IFRS is being used in more than 100 countries and about 40 percent of Fortune Global 500 companies, said Sam Hicks, an accounting and information systems associate professor who is coordinating the initiative in Pamplin. “With the Securities and Exchange Commission considering allowing U.S. multinationals to use IFRS in the near term — perhaps as early as 2011 — the speedy integration of IFRS into accounting curricula is an important challenge for business schools,” he said.

With an $81,000 grant from Deloitte, Hicks is working with a team of faculty members and graduate students to prepare teaching materials aimed at helping professors to incorporate in their courses the differences between IFRS and U.S. accounting rules for financial reporting, known as U.S. GAAP (Generally Accepted Accounting Principles).

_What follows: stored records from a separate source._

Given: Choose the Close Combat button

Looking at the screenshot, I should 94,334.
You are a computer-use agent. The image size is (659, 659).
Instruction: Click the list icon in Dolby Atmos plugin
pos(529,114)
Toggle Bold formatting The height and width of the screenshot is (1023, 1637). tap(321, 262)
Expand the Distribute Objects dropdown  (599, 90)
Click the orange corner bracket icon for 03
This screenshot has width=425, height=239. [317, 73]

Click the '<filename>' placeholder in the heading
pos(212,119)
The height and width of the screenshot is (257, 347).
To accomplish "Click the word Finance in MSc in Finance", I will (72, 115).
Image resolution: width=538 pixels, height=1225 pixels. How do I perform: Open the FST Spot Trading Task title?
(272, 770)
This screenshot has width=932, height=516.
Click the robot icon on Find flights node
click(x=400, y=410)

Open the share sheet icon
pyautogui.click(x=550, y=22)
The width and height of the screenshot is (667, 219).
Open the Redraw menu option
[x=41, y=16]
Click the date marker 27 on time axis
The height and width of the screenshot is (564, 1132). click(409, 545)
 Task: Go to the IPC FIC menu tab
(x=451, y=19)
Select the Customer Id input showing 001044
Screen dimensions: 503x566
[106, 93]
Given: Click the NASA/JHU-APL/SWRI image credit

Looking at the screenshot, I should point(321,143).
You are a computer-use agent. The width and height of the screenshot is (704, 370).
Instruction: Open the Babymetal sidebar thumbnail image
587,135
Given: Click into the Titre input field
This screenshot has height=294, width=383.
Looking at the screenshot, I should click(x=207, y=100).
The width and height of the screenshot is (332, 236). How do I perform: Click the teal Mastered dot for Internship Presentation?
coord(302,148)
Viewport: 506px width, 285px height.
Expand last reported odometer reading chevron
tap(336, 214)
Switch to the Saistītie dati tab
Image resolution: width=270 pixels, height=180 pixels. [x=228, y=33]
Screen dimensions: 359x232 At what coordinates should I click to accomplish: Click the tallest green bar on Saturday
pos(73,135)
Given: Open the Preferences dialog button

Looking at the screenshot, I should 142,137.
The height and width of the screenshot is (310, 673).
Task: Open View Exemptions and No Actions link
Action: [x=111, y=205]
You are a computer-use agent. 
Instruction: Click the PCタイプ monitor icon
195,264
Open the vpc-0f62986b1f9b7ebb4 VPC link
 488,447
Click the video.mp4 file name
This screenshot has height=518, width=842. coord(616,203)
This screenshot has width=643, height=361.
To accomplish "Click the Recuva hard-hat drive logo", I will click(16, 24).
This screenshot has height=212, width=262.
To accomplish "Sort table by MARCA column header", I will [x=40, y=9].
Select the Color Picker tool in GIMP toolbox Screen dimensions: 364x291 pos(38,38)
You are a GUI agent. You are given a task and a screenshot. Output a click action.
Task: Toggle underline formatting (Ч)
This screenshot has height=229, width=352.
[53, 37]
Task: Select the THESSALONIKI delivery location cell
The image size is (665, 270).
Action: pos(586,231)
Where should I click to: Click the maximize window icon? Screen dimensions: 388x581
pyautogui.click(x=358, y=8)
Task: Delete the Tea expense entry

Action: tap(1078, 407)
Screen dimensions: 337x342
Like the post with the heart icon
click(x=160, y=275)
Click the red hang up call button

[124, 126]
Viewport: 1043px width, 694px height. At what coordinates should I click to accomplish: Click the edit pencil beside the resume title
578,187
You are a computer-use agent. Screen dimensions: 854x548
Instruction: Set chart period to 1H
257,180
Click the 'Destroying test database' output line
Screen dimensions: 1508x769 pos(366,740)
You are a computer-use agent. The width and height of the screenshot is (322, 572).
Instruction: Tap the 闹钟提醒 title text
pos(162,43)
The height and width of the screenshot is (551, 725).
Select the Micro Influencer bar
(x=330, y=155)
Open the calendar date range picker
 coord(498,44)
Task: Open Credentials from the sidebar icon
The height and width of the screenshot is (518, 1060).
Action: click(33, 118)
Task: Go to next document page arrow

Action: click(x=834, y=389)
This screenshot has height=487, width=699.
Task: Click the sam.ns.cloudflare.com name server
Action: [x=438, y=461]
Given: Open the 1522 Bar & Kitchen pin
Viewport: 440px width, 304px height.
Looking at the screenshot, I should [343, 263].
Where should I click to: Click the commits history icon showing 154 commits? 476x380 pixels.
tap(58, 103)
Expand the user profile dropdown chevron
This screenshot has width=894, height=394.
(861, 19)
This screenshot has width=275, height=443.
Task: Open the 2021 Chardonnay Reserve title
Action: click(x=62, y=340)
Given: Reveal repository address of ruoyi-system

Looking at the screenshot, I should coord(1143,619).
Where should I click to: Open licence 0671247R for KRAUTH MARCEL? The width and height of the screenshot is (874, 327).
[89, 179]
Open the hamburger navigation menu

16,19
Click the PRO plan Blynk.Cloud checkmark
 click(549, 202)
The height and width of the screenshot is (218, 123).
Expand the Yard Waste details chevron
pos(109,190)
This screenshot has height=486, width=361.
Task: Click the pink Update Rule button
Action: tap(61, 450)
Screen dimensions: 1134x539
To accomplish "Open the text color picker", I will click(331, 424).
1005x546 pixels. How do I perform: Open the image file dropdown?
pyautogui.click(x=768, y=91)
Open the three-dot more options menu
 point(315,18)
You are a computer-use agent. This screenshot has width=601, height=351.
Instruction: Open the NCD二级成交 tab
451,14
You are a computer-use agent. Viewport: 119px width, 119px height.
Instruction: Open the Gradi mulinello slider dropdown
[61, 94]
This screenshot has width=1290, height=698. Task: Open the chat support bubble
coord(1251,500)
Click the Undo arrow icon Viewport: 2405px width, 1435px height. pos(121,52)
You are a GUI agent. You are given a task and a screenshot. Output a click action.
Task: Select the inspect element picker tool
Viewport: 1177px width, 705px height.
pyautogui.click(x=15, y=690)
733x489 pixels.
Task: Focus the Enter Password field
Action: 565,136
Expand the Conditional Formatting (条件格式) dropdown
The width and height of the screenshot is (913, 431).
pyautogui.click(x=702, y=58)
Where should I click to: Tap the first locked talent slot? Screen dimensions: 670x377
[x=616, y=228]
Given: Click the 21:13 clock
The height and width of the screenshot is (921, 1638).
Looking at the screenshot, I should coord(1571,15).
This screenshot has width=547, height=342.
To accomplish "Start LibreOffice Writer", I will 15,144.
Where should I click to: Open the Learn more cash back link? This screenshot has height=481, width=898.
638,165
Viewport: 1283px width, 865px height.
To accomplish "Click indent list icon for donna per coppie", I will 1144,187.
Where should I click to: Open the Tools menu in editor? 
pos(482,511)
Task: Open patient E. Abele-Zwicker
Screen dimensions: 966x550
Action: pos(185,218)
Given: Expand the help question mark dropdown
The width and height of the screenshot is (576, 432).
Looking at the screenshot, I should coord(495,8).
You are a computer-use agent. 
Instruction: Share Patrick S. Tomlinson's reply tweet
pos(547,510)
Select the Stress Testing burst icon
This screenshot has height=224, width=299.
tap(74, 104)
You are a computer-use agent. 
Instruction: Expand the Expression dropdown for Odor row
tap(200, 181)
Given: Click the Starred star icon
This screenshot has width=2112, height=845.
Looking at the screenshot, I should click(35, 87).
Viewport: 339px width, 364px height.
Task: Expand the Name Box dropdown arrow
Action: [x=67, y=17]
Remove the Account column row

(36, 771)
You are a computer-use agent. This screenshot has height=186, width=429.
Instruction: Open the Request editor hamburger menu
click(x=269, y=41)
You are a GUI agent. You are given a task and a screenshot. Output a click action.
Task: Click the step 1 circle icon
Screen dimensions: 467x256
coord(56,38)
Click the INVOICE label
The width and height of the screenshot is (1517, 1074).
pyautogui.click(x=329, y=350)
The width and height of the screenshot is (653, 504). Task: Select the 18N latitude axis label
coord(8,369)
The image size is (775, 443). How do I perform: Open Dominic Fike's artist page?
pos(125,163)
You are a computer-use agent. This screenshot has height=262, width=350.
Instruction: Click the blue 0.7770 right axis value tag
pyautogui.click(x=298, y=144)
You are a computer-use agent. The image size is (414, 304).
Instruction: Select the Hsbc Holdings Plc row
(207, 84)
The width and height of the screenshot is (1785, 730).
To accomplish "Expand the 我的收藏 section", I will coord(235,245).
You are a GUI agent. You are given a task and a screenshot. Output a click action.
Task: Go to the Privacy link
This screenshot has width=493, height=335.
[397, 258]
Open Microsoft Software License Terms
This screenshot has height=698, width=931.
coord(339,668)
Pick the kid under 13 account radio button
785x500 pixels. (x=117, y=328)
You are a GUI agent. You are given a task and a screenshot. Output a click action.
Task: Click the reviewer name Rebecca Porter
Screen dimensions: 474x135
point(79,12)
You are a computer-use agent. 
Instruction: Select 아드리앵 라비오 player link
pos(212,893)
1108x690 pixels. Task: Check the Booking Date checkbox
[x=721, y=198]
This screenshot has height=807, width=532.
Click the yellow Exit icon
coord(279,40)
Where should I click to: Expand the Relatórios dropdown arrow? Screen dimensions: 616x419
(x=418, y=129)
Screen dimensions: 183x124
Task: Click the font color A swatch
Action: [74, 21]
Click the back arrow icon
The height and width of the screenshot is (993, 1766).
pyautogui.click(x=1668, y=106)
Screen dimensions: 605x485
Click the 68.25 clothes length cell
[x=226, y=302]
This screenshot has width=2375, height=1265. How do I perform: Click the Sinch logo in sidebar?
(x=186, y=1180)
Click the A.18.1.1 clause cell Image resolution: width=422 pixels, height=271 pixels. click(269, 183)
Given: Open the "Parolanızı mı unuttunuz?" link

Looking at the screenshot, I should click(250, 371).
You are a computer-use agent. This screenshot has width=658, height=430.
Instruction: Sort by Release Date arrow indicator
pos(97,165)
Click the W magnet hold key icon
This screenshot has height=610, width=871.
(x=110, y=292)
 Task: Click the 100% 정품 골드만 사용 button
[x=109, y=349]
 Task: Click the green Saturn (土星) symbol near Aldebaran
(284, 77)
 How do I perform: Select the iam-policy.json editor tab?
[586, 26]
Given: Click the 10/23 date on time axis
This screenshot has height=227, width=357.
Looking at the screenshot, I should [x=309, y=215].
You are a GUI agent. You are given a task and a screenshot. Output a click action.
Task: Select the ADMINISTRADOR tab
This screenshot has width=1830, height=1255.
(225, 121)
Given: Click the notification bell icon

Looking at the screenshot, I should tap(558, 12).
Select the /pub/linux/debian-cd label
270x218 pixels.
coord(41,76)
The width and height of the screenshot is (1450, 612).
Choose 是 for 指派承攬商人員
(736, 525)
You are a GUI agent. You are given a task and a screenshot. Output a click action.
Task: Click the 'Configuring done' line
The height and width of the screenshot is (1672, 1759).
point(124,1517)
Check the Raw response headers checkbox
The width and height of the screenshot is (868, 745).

Large accounting firms already have relevant fact sheets and reports, and links to these resources are being compiled by the team, Hicks said, but “we are really focusing on classroom materials for use this fall and beyond.” The materials being developed include summaries of the major differences between IFRS and U.S. GAAP and the problems of transition, exam questions for faculty use, and cases and exercises for student use. “At the intermediate accounting level,” Hicks said, “students learn best by analyzing a single transaction and applying the appropriate accounting standard, in this case, the IFRS, to that transaction."

Doctoral students Rebecca Fay and Jennifer Edmonds, who are specializing in auditing, are writing most of the materials, he said. Accounting and information systems faculty members John Brozovsky and Patty Lobingier are reviewing and testing the materials. They presented their plan of work to a meeting of the Federation of Schools of Accounting, sponsored by Deloitte in May.

The finished product, Hicks said, will be presented at the annual meeting of the American Accounting Association (the national organization of accounting professors) in August and made available to all accounting professors through the association’s website.

D.J. Gannon, partner and leader of Deloitte’s IFRS Center of Excellence in the United States, said that existing curriculum materials have “scant amounts of IFRS content.” Textbooks, he said, “normally publish on a three- to four-year cycle. And faculty are pressed for time to create meaningful course materials that will help students understand IFRS and U.S. GAAP.”

At Deloitte, Gannon said, “we recognize our responsibility to step forward and help academia educate and prepare tomorrow’s accounting professionals to apply this new language of accounting and financial reporting.” Deloitte will also contribute case studies for use in the classroom and the expertise of its professionals as guest lecturers on campus.

Ohio State University is the other school that will develop IFRS materials for its curriculum with assistance from Deloitte, which anticipates working with additional institutions through its newly formed International Financial Reporting Standards University Consortium.